Born: Jun 11, 1864; Germany   Died: Sep 8, 1949; Germany   Period: 20th Century
Though the long career of Richard Strauss spanned one of the most chaotic periods in political, social, and cultural history of the world, the composer retained his essentially Romantic aesthetic even into the age of television, jet engines, and atom bombs. Born in Munich in 1864, Strauss was the son of Franz Joseph Strauss, the principal hornist in the Munich Court Orchestra. Strauss demonstrated musical aptitude at an early age, and extensive Read more training in piano, violin, theory, harmony, and orchestration equipped him to produce music of extraordinary polish and maturity by the time he reached adulthood. His primary teachers had been his father, who was a musical conservative, and Ludwig Thuille, a Munich School composer and family friend. Strauss' Serenade for 13 Winds, Op. 7 (1881), written when he was 17, led conductor Hans von Bülow to pronounce him "by far the most striking personality since Brahms." Bülow was able to give Strauss his first commission and an assistant conductor position. Through new friendships, Strauss learned to admire the writings of Schopenhauer and Nietzsche and the music of Wagner and Liszt. He embarked on a long career of conducting and composing, which take him all over Europe and the U.S.

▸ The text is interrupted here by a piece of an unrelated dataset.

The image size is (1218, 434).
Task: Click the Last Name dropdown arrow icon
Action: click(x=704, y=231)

From the beginning of Strauss' career as a composer, it was evident that the orchestra was his natural medium. With the composition of the "symphonic fantasy" Aus Italien in 1886, Strauss embarked on a series of works that represents both one of the pivotal phases of his career and a body of music of central importance in the late German Romantic repertoire. Though he did not invent the tone poem per se, he brought it to its pinnacle. In such works as Don Juan (1888-1889), Ein Heldenleben (1897-1898), and Also sprach Zarathustra (1895-1896) -- whose first minute or so, thanks to its use in the film 2001: A Space Odyssey, is the composer's most readily recognizable music -- Strauss displayed his abundant gift for exploiting the coloristic possibilities of the orchestra as a dramatic device like few composers ever had (or have since).

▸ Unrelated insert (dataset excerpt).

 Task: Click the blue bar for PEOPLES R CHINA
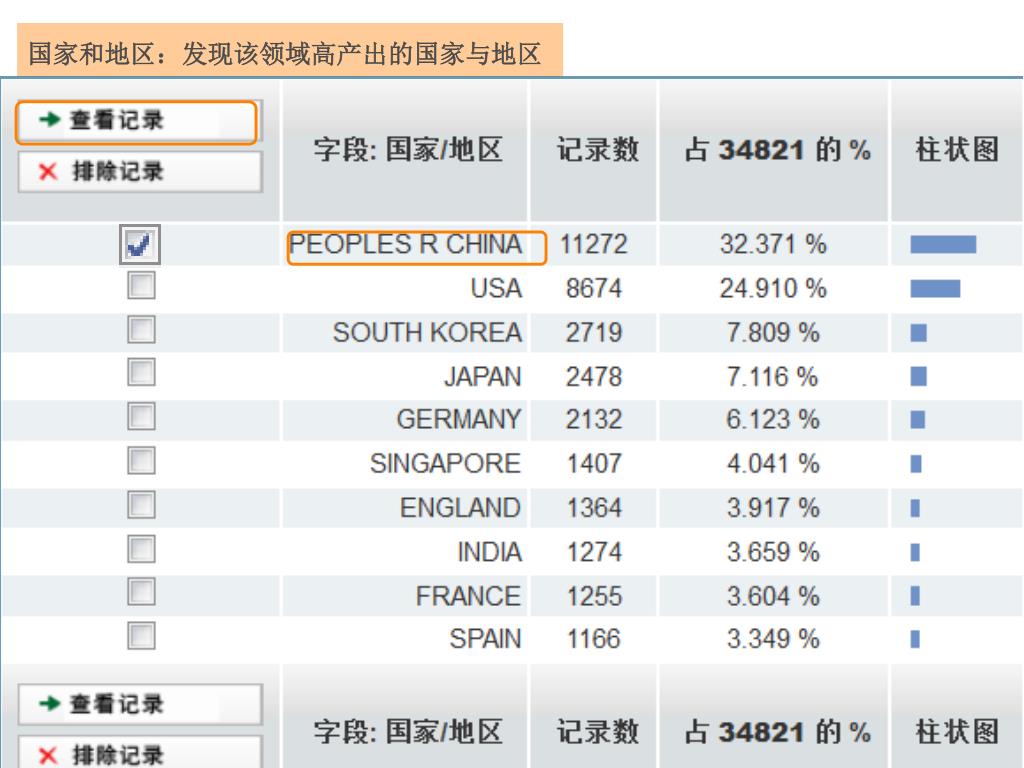click(x=943, y=244)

With the arrival of the twentieth century, after becoming conductor at Berlin's Hofoper, Strauss' interest turned more fully to opera, resulting in a body of unforgettable works that have long been fixtures of the repertoire: Salome (1903-1905), Elektra (1906-1908), and Der Rosenkavalier (1909-1910) are just a few of his best-known efforts for the stage. In 1919, Strauss became co-director of the Vienna Staatsoper, but was forced to resign five years later by his partner, Franz Schalk, who resented being left with many of the operational duties while Strauss was frequently away guest conducting or being feted as a great composer. When the political situation in Europe became malignant in the 1930s, profound political naïveté led to Strauss' confused involvement with the Nazi propaganda machine, and the composer eventually alienated both the Nazis and their opponents. With the end of World War II, however, he was permitted to resume his professional life, although it would be a mere echo of his previous fame. He began to have serious health problems, his financial situation had been compromised, and the monuments that embodied great German art for him -- Goethe's Weimar house; the Dresden, Munich, and Vienna opera houses -- had been destroyed. Throughout his last years, works such as the Oboe Concerto (1945) and the gorgeously expressive Four Last Songs (1948) attest to Strauss' unwavering confidence in his singular musical voice.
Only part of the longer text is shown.